Greed/ Revenge/ Murder
there is some understated psychological "weirdness", although it does not provide a significant motive for the plot. Most of the "quirks" presented are for character development and describe individuals' actions. Batsie, for example, is labeled by George to have a Napoleon Complex (though George doesn't call it this.) The same might be true of Jack Hines, who, though attractive, is described as physically "small." Both these characters are petty thief-types and presented as rats. Both Ned and Molloy are presented with at least a bit of obsessive-compulsive disorder. In Ned, we see a compulsive washing of hands, associated with rather general (and neurotic) worrying over what he's done, what's going to happen, etc.
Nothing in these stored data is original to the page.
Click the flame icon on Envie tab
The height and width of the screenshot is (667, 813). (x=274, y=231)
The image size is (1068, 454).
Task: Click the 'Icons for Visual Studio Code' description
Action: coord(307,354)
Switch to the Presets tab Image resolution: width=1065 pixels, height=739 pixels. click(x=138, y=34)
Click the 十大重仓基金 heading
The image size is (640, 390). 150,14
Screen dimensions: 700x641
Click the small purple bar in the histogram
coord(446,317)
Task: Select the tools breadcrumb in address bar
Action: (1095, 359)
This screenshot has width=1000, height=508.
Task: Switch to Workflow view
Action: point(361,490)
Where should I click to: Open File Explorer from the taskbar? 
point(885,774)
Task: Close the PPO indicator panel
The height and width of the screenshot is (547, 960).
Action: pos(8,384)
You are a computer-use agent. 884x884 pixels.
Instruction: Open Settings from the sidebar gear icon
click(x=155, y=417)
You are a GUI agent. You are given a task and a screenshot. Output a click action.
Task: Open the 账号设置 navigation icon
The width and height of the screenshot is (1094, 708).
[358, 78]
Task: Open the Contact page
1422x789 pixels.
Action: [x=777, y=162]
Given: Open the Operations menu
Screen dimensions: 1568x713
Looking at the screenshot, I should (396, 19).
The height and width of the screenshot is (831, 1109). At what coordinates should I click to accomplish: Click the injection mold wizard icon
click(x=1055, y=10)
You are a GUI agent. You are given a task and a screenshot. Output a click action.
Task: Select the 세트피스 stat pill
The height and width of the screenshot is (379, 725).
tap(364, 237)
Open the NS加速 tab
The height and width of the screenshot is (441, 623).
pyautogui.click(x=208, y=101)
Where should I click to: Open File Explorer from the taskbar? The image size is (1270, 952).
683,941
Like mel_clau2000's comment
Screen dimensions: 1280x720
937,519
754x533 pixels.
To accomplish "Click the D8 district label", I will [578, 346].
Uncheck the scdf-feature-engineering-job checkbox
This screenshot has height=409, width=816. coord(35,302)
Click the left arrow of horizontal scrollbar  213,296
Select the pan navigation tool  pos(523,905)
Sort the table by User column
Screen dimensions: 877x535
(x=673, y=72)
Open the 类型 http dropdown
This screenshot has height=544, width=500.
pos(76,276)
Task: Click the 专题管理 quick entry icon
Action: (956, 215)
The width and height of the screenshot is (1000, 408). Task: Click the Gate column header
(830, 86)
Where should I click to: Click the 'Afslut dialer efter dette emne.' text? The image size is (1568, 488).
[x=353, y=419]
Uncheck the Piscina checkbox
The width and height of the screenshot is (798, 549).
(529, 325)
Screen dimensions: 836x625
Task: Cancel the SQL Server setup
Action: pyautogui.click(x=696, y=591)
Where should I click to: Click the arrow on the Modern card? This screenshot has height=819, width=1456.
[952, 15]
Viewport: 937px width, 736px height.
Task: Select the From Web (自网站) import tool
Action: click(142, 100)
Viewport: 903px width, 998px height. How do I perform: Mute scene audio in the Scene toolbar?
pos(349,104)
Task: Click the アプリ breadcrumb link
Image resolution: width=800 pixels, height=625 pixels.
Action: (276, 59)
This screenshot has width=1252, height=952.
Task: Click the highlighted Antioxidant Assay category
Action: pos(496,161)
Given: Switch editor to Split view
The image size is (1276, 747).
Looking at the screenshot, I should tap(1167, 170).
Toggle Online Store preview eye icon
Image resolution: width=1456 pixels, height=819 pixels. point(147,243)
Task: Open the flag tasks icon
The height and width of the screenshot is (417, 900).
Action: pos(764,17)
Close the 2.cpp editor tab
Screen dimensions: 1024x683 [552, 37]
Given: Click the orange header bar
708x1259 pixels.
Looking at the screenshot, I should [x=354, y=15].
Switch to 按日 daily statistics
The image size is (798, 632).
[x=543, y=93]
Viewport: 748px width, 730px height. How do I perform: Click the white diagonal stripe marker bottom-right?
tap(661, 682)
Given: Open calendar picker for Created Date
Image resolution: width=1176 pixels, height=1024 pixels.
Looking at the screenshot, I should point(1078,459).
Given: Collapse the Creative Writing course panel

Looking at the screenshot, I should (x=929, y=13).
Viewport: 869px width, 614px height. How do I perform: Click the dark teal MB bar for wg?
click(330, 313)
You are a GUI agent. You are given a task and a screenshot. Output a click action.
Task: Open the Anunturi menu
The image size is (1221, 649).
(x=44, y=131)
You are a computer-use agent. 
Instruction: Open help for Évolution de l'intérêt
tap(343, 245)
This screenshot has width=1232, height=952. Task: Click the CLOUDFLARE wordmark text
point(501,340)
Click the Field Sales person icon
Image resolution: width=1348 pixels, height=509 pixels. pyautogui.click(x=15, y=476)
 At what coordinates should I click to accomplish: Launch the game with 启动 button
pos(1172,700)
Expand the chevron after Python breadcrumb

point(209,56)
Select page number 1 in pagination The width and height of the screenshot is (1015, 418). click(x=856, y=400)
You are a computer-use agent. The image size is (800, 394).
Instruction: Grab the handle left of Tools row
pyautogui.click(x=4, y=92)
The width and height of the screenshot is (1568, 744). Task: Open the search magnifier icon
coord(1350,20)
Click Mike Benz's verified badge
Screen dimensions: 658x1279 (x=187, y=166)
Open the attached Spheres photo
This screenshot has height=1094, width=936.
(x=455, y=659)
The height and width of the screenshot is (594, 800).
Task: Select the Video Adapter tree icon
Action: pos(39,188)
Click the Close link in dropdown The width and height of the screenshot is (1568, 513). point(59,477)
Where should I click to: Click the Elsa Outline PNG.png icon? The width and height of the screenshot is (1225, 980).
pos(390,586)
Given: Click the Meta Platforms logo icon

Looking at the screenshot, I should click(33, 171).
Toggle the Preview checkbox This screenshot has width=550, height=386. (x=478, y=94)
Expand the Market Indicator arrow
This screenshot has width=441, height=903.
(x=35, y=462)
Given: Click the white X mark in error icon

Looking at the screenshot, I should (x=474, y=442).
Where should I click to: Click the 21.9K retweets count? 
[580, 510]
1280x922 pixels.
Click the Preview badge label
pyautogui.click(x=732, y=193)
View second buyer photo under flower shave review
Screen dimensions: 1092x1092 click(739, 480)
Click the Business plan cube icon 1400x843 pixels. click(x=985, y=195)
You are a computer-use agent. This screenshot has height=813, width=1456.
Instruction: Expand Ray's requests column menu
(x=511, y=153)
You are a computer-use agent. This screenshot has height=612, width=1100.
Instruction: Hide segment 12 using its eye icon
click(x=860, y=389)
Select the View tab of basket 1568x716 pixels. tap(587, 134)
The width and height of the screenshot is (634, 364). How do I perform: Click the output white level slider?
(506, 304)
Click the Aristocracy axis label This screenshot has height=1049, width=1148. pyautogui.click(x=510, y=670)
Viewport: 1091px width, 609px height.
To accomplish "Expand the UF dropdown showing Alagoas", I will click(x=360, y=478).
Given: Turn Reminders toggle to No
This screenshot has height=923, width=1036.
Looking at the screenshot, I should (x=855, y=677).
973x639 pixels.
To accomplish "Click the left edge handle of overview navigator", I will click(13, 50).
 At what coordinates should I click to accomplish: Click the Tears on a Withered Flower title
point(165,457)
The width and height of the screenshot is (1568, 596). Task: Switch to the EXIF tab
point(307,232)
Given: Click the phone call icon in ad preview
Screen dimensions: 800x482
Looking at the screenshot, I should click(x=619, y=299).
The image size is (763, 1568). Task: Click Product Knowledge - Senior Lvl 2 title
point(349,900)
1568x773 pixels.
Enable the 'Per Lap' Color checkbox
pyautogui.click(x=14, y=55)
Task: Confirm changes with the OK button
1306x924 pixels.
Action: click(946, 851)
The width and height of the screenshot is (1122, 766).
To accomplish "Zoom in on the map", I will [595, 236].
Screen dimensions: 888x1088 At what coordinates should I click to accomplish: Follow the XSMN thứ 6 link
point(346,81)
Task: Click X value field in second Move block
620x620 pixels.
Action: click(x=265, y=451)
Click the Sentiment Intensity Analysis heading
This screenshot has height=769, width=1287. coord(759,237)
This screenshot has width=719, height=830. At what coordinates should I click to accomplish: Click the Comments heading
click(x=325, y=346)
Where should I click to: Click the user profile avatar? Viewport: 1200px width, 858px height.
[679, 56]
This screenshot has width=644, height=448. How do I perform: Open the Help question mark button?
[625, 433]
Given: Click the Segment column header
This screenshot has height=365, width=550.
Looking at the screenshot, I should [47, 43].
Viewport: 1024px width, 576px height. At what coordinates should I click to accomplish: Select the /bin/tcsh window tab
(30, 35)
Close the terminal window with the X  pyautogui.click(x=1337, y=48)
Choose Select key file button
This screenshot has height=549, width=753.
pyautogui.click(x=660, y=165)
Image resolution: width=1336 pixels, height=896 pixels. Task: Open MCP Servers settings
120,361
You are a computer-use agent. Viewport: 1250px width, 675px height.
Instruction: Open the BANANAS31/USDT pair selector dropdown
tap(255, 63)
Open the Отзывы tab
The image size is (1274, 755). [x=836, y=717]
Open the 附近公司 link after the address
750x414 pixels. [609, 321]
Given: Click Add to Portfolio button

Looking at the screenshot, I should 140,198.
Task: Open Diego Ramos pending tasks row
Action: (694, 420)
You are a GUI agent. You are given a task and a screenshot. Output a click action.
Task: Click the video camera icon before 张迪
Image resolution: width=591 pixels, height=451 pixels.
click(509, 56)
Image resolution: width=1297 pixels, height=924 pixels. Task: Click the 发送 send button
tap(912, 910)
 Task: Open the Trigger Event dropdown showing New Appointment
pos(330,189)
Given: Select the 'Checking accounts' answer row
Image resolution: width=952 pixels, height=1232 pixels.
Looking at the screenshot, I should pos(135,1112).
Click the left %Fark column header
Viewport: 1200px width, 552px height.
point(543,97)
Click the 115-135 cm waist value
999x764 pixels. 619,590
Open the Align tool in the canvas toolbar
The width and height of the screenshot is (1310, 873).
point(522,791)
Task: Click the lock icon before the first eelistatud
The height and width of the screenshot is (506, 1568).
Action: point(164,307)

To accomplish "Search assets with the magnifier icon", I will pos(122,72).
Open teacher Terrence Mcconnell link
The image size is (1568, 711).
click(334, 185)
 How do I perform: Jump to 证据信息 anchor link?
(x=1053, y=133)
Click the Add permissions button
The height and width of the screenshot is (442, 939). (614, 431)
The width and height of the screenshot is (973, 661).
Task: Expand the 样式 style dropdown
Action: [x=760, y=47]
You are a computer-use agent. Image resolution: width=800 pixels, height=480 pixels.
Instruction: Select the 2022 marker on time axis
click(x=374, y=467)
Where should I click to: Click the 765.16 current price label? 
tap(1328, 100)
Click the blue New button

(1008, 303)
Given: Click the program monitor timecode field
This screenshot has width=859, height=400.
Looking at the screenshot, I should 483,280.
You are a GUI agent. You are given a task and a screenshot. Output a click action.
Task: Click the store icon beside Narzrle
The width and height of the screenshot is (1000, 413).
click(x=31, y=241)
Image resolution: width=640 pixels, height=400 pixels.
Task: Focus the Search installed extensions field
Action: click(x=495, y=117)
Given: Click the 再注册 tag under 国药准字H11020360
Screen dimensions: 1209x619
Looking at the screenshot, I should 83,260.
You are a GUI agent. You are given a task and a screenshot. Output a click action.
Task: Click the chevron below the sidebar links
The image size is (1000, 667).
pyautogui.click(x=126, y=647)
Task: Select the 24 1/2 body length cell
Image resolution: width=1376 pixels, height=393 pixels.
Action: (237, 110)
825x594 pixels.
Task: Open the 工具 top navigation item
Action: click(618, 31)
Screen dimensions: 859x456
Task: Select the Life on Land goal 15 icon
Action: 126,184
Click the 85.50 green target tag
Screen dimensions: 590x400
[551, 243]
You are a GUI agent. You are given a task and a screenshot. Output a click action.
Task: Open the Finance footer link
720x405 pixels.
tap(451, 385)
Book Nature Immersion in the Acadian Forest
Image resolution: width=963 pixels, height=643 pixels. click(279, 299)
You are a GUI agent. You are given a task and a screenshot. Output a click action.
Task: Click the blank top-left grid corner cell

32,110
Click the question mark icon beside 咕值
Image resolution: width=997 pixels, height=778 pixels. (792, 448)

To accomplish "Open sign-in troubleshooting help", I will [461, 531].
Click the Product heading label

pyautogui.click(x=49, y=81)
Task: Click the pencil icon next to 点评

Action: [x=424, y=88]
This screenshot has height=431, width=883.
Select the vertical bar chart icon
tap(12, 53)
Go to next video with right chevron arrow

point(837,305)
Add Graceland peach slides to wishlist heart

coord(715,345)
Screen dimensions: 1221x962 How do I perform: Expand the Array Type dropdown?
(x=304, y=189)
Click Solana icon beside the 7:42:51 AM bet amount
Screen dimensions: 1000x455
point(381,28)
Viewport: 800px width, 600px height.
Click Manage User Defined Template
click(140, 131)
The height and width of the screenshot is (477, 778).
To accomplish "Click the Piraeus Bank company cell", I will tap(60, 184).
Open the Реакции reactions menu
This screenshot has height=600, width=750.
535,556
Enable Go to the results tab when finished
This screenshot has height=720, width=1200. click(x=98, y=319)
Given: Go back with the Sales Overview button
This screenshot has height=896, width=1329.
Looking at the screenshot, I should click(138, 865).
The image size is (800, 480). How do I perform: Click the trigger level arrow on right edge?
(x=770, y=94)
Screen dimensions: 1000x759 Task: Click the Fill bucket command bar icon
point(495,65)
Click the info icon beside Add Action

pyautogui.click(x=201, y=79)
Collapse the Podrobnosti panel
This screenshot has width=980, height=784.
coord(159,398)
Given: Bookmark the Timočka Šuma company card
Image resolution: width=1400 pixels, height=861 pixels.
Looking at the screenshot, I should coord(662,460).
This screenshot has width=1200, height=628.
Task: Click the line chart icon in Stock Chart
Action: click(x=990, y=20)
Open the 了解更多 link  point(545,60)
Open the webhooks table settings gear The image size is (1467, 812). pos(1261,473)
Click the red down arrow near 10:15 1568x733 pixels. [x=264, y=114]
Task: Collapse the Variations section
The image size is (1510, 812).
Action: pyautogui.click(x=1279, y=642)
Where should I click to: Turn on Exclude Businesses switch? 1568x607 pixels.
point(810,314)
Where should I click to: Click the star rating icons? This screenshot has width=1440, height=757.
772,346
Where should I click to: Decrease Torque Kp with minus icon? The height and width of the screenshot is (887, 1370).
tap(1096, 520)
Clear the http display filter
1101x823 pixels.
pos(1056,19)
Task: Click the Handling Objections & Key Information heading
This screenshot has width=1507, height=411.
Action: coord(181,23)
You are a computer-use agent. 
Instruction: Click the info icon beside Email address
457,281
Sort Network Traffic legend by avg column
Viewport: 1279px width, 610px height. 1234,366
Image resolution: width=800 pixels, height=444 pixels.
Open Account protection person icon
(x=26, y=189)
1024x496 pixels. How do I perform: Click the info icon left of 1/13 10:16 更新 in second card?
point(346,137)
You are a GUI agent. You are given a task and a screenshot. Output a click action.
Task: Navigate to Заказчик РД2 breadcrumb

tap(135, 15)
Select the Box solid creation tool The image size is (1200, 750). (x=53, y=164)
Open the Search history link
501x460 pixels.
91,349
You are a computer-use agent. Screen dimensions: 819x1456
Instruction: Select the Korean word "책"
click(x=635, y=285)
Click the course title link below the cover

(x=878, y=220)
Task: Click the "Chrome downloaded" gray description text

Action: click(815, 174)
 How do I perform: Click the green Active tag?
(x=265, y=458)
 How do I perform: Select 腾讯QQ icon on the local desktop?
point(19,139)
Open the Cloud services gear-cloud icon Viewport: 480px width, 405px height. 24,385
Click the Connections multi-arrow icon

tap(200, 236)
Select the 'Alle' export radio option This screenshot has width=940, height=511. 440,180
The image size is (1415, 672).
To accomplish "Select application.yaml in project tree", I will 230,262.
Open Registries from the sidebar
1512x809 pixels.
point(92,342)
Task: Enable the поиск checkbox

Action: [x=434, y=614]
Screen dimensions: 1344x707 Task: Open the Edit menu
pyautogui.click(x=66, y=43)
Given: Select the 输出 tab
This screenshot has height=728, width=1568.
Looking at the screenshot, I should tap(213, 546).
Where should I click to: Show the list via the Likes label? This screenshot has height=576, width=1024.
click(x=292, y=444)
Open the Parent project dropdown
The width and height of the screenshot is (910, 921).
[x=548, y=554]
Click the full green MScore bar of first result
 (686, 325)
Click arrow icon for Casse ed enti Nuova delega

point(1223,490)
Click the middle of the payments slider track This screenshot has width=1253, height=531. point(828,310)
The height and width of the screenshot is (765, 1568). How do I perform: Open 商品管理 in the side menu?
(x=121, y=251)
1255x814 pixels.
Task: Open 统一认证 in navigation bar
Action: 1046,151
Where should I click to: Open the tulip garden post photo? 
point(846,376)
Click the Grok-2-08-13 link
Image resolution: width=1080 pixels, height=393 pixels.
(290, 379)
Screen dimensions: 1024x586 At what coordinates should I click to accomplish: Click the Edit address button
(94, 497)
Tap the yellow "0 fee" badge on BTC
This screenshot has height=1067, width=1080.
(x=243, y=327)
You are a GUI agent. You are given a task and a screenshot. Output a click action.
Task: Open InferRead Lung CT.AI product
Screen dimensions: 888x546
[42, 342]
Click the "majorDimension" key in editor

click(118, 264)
Molloy also washes his hands a lot, taking particular care with them, etc., but OCD-type illness might better be seen in his obsessive attention to detail, the planning of a thing -- the machinations of an action are paramount to him, and he thinks how he had to force himself to employ underlings, how he had to consciously abandon some actions because time would not allow him to do so much himself. Molloy's claustrophobia is noted, but not too much is made of this on its own. Elsewhere, there is a lot of worrying (see Mary's constant musings about Carl and Costello, Costello's fears about getting older, etc.), but interestingly, no one seems to worry too much about what is going on in the plane. That action is presented in a linear, objective fashion. Later, Carl (who is shown to worry a lot internally, despite his calm exterior) goes completely insane and is unable to handle what's occurred on the plane.